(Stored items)
***
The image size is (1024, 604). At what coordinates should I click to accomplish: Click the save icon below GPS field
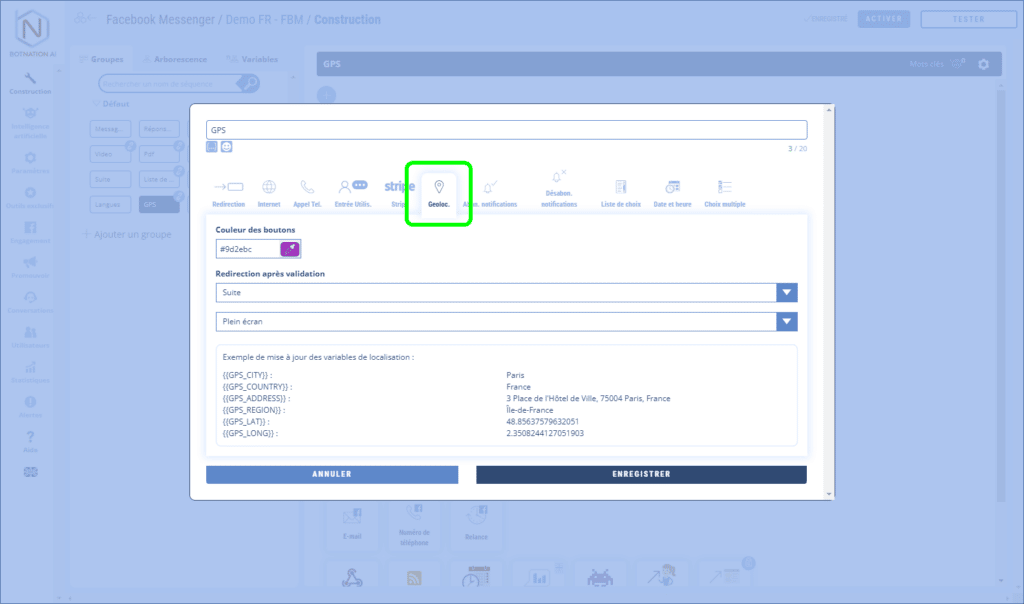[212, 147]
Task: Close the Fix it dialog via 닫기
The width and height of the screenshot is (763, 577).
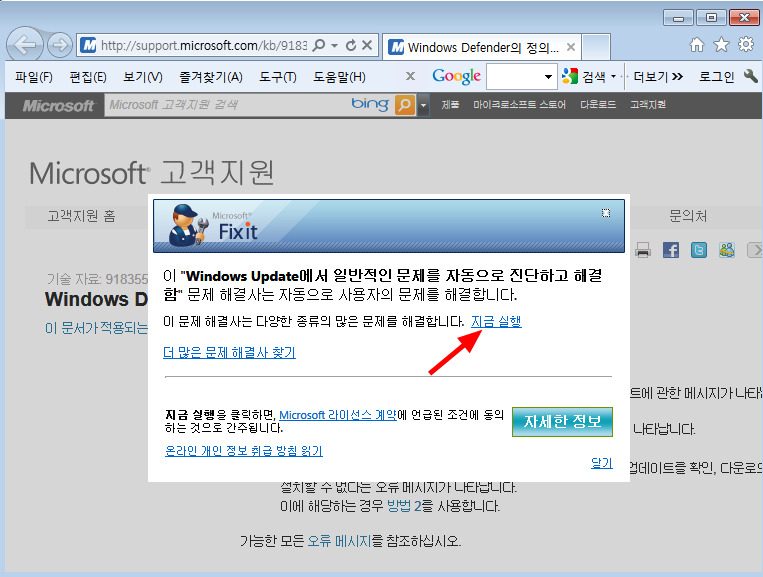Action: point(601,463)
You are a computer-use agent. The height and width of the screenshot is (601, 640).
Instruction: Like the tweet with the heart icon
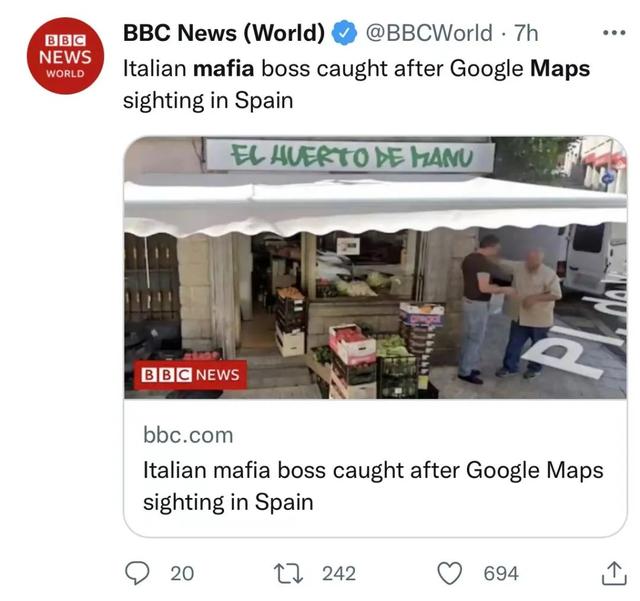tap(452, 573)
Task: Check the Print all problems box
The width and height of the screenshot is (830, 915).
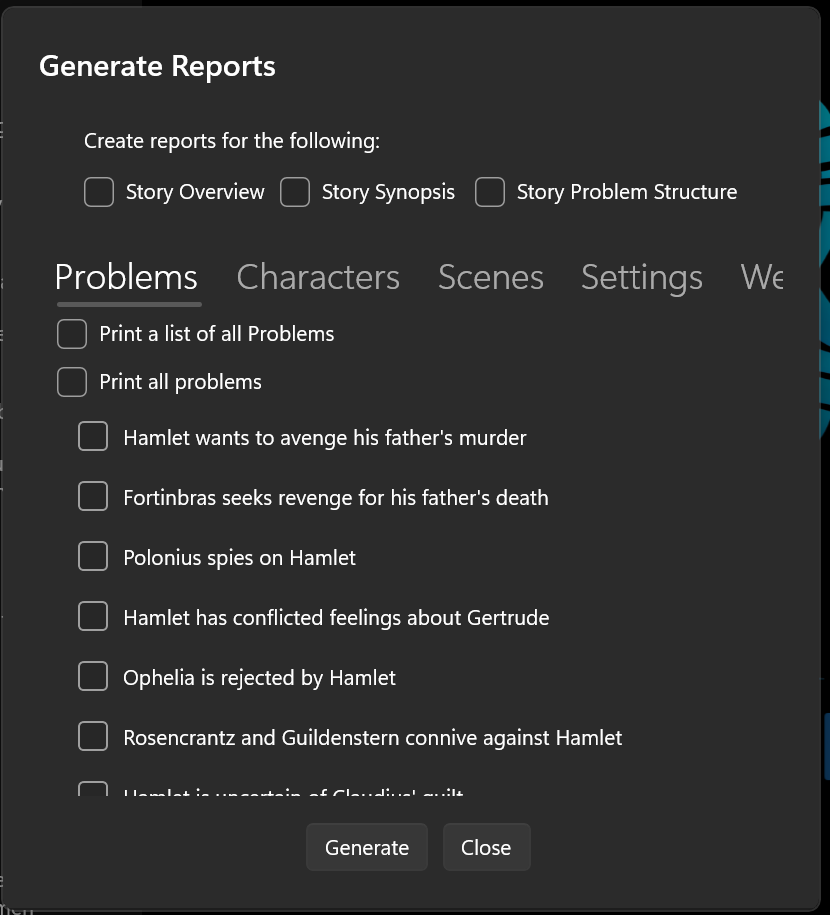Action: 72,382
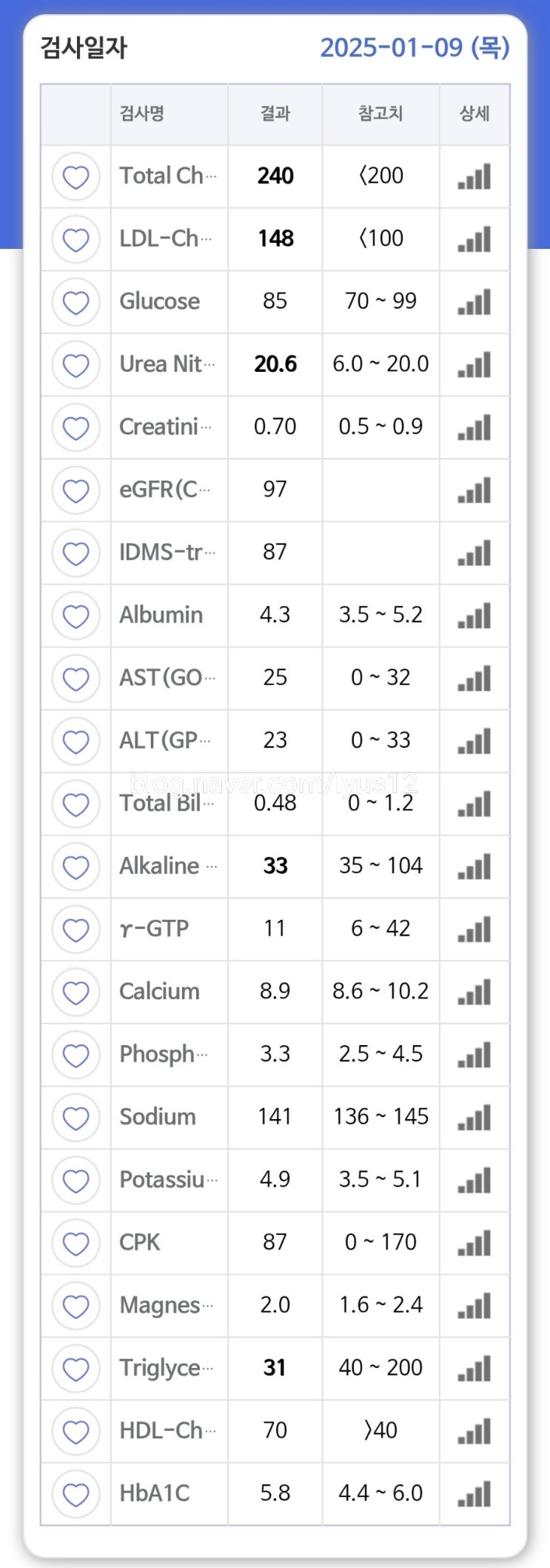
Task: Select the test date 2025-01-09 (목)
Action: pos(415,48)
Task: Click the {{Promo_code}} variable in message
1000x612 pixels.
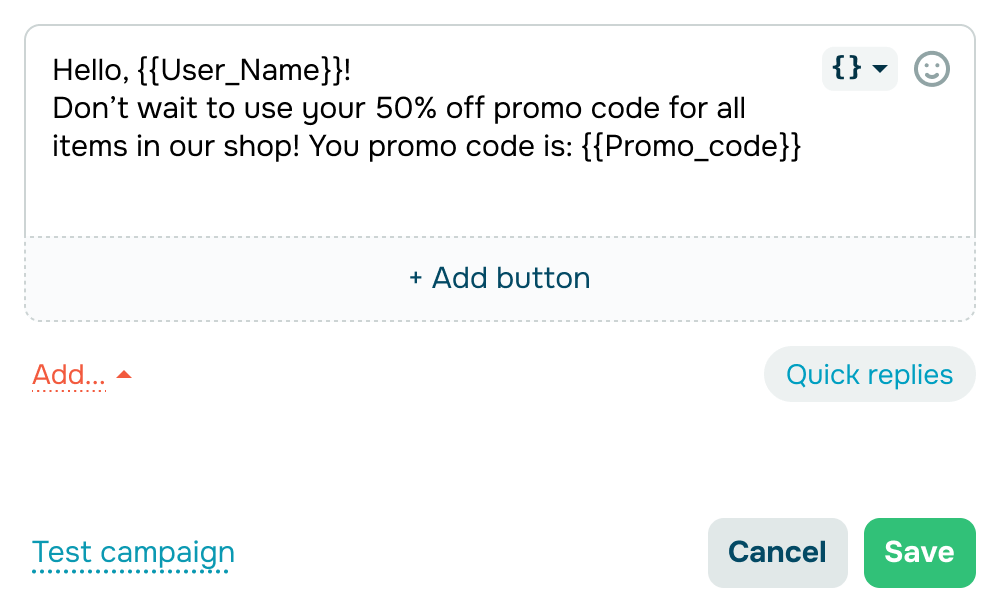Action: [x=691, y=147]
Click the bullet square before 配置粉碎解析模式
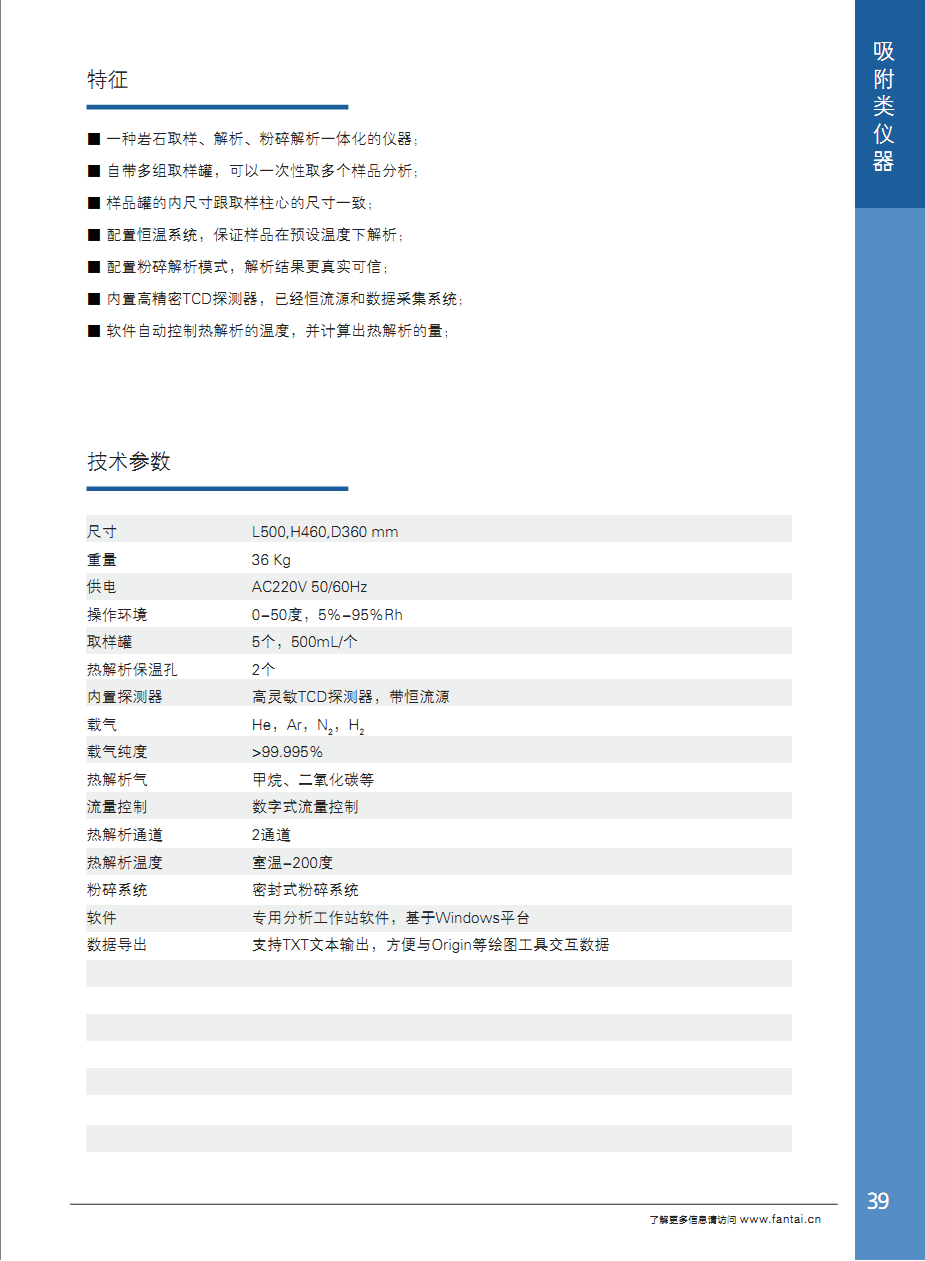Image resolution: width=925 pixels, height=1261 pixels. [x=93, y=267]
***
Instructions to follow - Each line from the one that contains "Task: Check the Print all problems box" through the end of the records should be restated exactly; include both end lines and leave any pictures out.

Answer -
Task: Check the Print all problems box
The width and height of the screenshot is (830, 915).
Action: 72,382
Task: Select the test date 2025-01-09 (목)
Action: pos(415,48)
Task: Click the {{Promo_code}} variable in message
1000x612 pixels.
Action: [x=691, y=147]
Click the bullet square before 配置粉碎解析模式
Image resolution: width=925 pixels, height=1261 pixels. [x=93, y=267]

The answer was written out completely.